Text section |
■ ■ ■ ■
The inputs are tensors of the shape \([T \times N \times C \times H \times N]\) instead of \([N \times C \times H \times N]\), because we need to deal with the temporal information in our training, and it allows to process the data sequentially from the first time bin to the last.
T: number of time bins
N: batch size
C: feature size
H: height
W: width
Similarly, the bounding boxes are organized in \(T\) lists of \(N\) nested lists, so that labels and tensor are indexed consistently.
The mask_keep_memory
is a binary tensor of length \(N\), with
value 0. indicating the beginning of a new recording. This is useful in
case we want to reset memory between different recordings.
Let’s also take a closer look at those labels in one batch of the time bin.
■ ■ ■ ■
Stated problem A | Render this sentence from the passage on time-binned tensor inputs into German: "Similarly, the bounding boxes are organized in \(T\) lists of \(N\) nested lists, so that labels and tensor are indexed consistently."
Stated problem B | Resume the passage on time-binned tensor inputs, picking up after its final sentence.

Given information |
■ ■ ■ ■
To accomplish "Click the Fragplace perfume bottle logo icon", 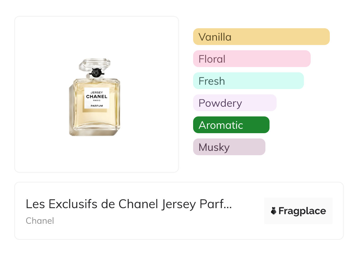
■ ■ ■ ■
Expected answer A | Ebenso sind die Begrenzungsrahmen in \(T\) Listen von \(N\) verschachtelten Listen organisiert, sodass Labels und Tensor einheitlich indiziert werden.

Expected answer B |
For instance, bounding boxes in the 2nd time bin of the 1st batch are:
batch['labels'][1][0]
array([(203504, 880.19727, 375.4504 , 830.14355, 265.34906, 1, 0, 0.99837),
(220187, 755.305 , 396.82315, 62.55174, 45.97175, 1, 0, 0.9 ),
(236871, 1416.3406 , 288.7673 , 216.00056, 298.24036, 2, 0, 0.9 ),
(236871, 770.77075, 339.76614, 267.32938, 215.94064, 1, 0, 0.96602),
(236871, 642.55927, 359.73267, 12.17938, 15.6112 , 4294967295, 0, 0.9 ),
(236871, 860.3385 , 279.58615, 12.41817, 25.90058, 4294967295, 0, 0.9 )],
dtype={'names':['t','x','y','w','h','class_id','track_id','class_confidence'], 'formats':['<i8','<f4','<f4','<f4','<f4','<u4','<u4','<f4'], 'offsets':[0,8,12,16,20,24,28,32], 'itemsize':40})
Visualization Utility of SequentialDataLoader
The class SequentialDataLoader
provides a visualization method named
show
. It can visualize batches of the SequentialDataLoader
in
parallel with openCV.
Let’s visualize the frames we have just loaded.
if os.environ.get("DOC_DISPLAY", "ON") != "OFF":
cv2.namedWindow('sequential_dataloader')
for frame in seq_dataloader.show():
cv2.imshow('sequential_dataloader', frame[..., ::-1])
key = cv2.waitKey(1)
if key == 27:
break
cv2.destroyWindow('sequential_dataloader')
The show()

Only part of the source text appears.